Americans may have difficulty keeping up with the reckless pace of spending coming out of Washington these days. Last week, it was college debt cancellation worth up to $20,000 per person (across over 40 million people). Nonpartisan experts estimate it will cost $500 billion or more—or at least four times the price of last year’s expanded child tax credit. The week before, it was over $350 billion for green new deal spending, including $7,500 subsidies for Americans who buy electric vehicles.

Whenever supposedly transformational new benefits like these are rolled out, proponents simply ignore existing programs or dismiss them as woefully inadequate. In reality, before the pandemic there were already over 80 federal programs that spent almost $1 trillion per year on education, energy, food, housing, health, income, and other support for low-income individuals and families. But post-pandemic, government check-writing advocates are taking it to another level—by also ignoring the unprecedented federal checks just paid to tens of millions during the pandemic, including to many poised to receive the latest new benefits and subsidies, too.

The first and most widely distributed pandemic payments were stimulus checks paid to an estimated 85 percent of all US households. Adults first received $1,200 and children $500 under the March 2020 Coronavirus Aid, Relief, and Economic Security (CARES) Act. A second round of checks followed a December 2020 law, which provided $600 per adult and child. The Biden administration then sent a third round of checks via the March 2021 American Rescue Plan, which provided another $1,400 per adult and child. Like the prior rounds, those checks were paid to individuals earning up to $75,000 and married couples earning up to $150,000 per year. All told, a typical household of four collected $11,400, costing taxpayers a staggering $869 billion—more than the annual US defense budget.

Other federal checks provided enlarged benefits to those laid off or prevented from working by the pandemic. Starting in March 2020, $600-per-week (and later $300-per-week) federal bonuses increased the value of all other state and federal unemployment benefits. Paid to a peak of 33 million in June 2020, those bonuses were so generous that in mid-2020 the resulting benefits were greater than the former paychecks of two-thirds of recipients.

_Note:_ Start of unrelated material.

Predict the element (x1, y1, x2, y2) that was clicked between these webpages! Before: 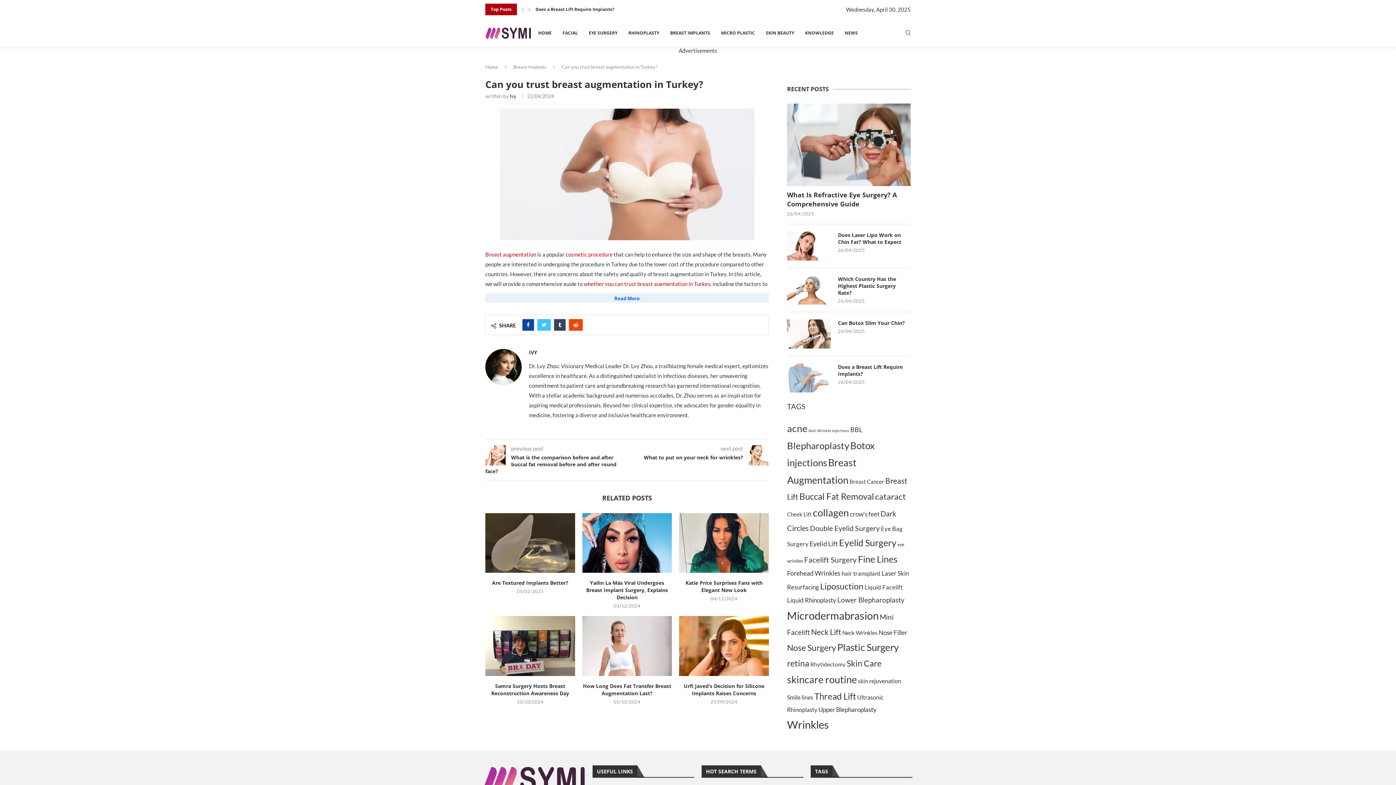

A new temporary program called Pandemic Unemployment Assistance (PUA) offered weekly checks to millions never before eligible, including independent contractors, the self-employed, and those who worked too little to qualify for regular unemployment checks. PUA featured infamously loose eligibility criteria that invited record fraud. It paid checks to a peak of 15 million in August 2020, and many of its recipients were younger than those on regular unemployment benefits—including many who will qualify for college debt cancellation, too.

Millions also benefitted from unemployment extensions. Those exhausting up to six months of state unemployment checks could collect over a year of federal checks under one pandemic program, which supported over 6 million in early 2021. A second federal program offered another 20 weeks of checks to millions more. All told, an unemployed individual receiving just average state benefits of $325 per week could collect an astonishing $46,000 in state and federal unemployment checks. That includes $38,000 in temporarily expanded and extended federal benefits lasting up to 18 months. Federal taxpayers will pick up the record $700 billion tab.

The final wave of federal checks were the increased child tax credits of up to $3,600 paid to 65 million children in 2021. In a controversial break with that program’s past, even non-working parents qualified for monthly checks, making that temporary expansion akin to work-free welfare checks for millions.

This list doesn’t include tens of billions of dollars in expanded federal food stamps, rental subsidies, childcare benefits, and much more. It also doesn’t count universal basic income checks, additional stimulus checks, and other payments state and local governments are making using $500 billion in federal pandemic aid. Those expanded benefits, like the cost of college debt cancellation, were simply added to the already massive federal debt, too.

While federal pandemic benefit expansions have now mostly expired, recent studies suggest Americans continue to have over $2 trillion in excess savings as a result. Even some Democrats blame those expansions for the 40-year-high inflation hitting low-income Americans the hardest. But none of that has prevented the administration’s latest $500 billion surge in deficit spending, which arrived just a week after President Joe Biden promised “we’re cutting deficits to fight inflation.” If only that were true.